Even though your children may be giddy with excitement over the clay model they crafted for Father's Day, you would be excused if you didn't have the countdown to Sunday in the back of your mind. Your buzzing phone and pinging email account are constant reminders that some remote person is seeking, no, demanding your attention. During these moments, it's much too easy to forget about the family side of life. But don't just take my word for it. These business leaders share advice they overcame around-the-clock job pressures to make time for family.
Cut Your Commute:
GoHealth President Brandon Cruz
Every minute spent commuting is one minute less for family. Cruz says he and his wife moved within an eight minute commute to GoHealth's Chicago office.
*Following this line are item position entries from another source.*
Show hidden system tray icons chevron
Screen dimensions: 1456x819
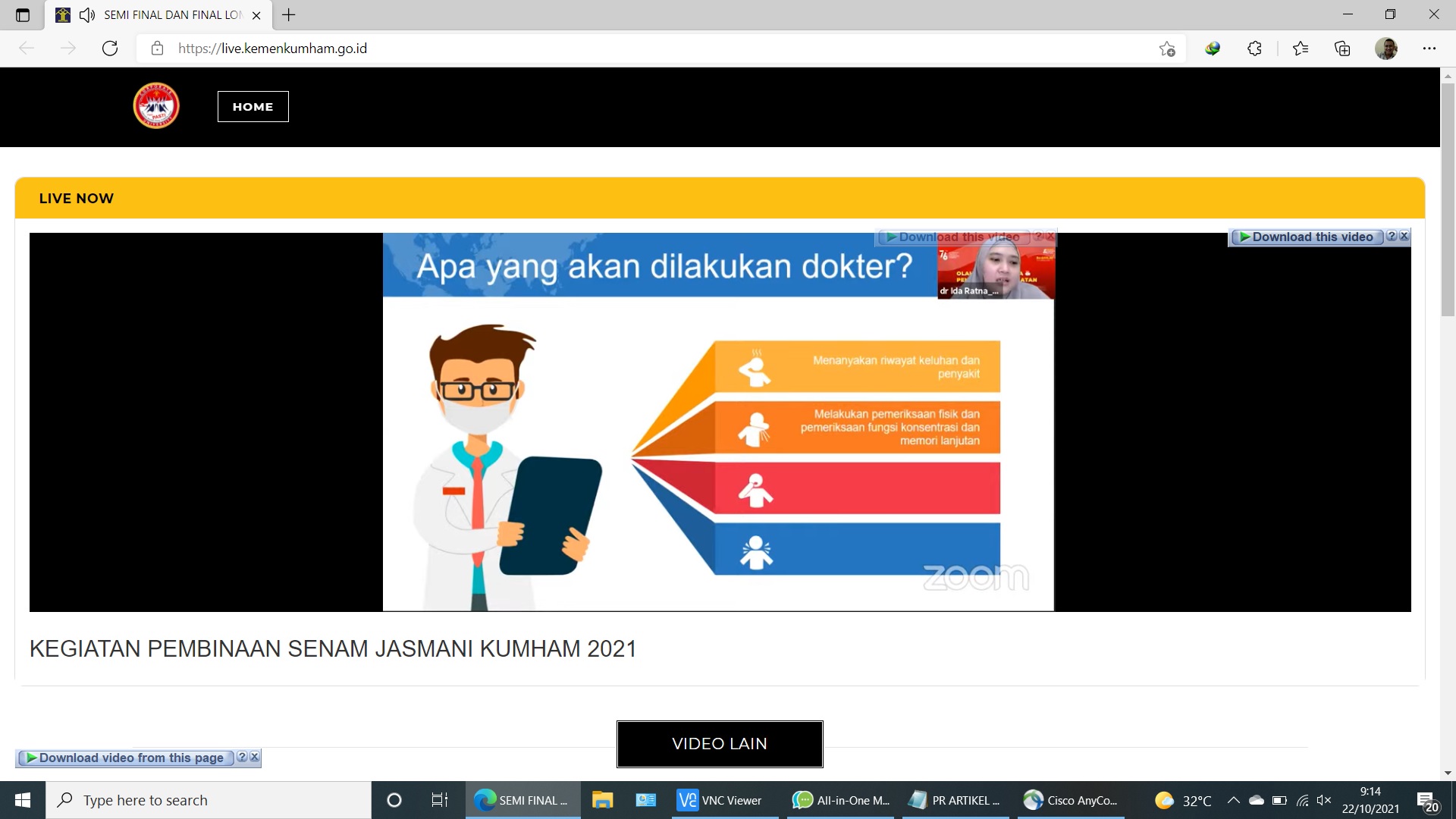pyautogui.click(x=1233, y=800)
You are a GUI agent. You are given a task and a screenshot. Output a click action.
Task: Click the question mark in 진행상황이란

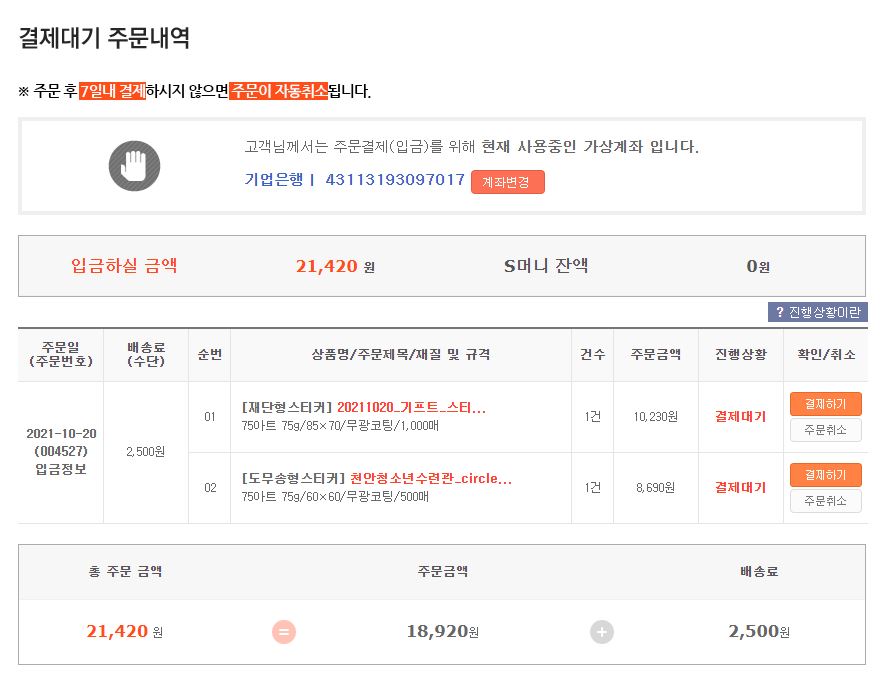coord(780,313)
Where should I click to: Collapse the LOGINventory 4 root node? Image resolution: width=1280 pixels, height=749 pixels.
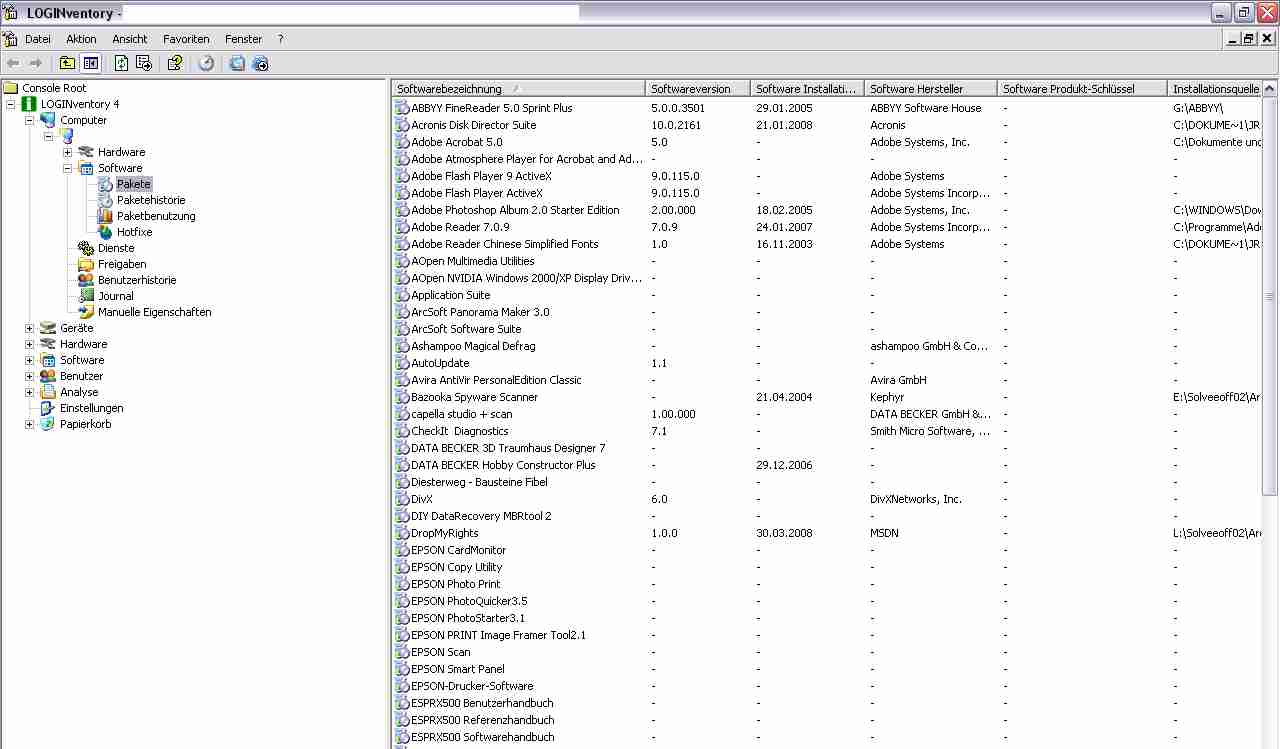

The short commute allows Cruz to arrive home in time for a sit-down dinner with the family.
Put Your Family First:
Cure Urgent Care CEO Elan Katz
Spending time with family communicates commitment and good values to children, says Elan Katz, founder and CEO of Cure Urgent Care. Katz says he spends weekends teaching his two kids how to bike, cook, play chess and more. Dedicating time to be around family is part of being a good role model and a good father, says Katz. "The key is to set and prioritize time to do what they love to do and to inspire them to be better people, all around."
Don't Miss the Milestones:
ProPhase Labs CEO Ted Karkus
With two boys, CEO of Prophase Labs Ted Karkus once had to spend three days away from his family at his company headquarters. He then vowed, never again. The quintessential dad, Karkus coached his kids in little league and travel baseball. But he didn't stop there. Karkus scheduled baseball games for the weekends, and later created basketball teams for his kids, scheduling matches so he would never miss a game.
Schedule Time for Family:
bistroMD CEO Ed Cederquist
Though we tend to characterize family time as spontaneous, adding a little structure to it signals planned commitment, says Ed Cederquist, CEO of weight loss site bistroMD. . Once your work has ended, devote yourself full time to your children just as you would to your company, he adds. "Living by a schedule may seem to be limiting at first. But the more you commit to planning your day and working your plan, the more freeing your time really is."
Take a Break From Tech:
WayBetter CEO Jamie Rosen
In this age of the mobile worker, employees are always on call, and the same is no less true for employers. As the founder of health goals site WayBetter, Rosen's advice to around-the-clock entrepreneurs is to leave the computer at work. As a father of three, Rosen says his relationship with his children and wife improved after he stopped bringing his computer home. He also banned his kids for using computers except for homework. As a result, Rosen says the family has spent more quality time together.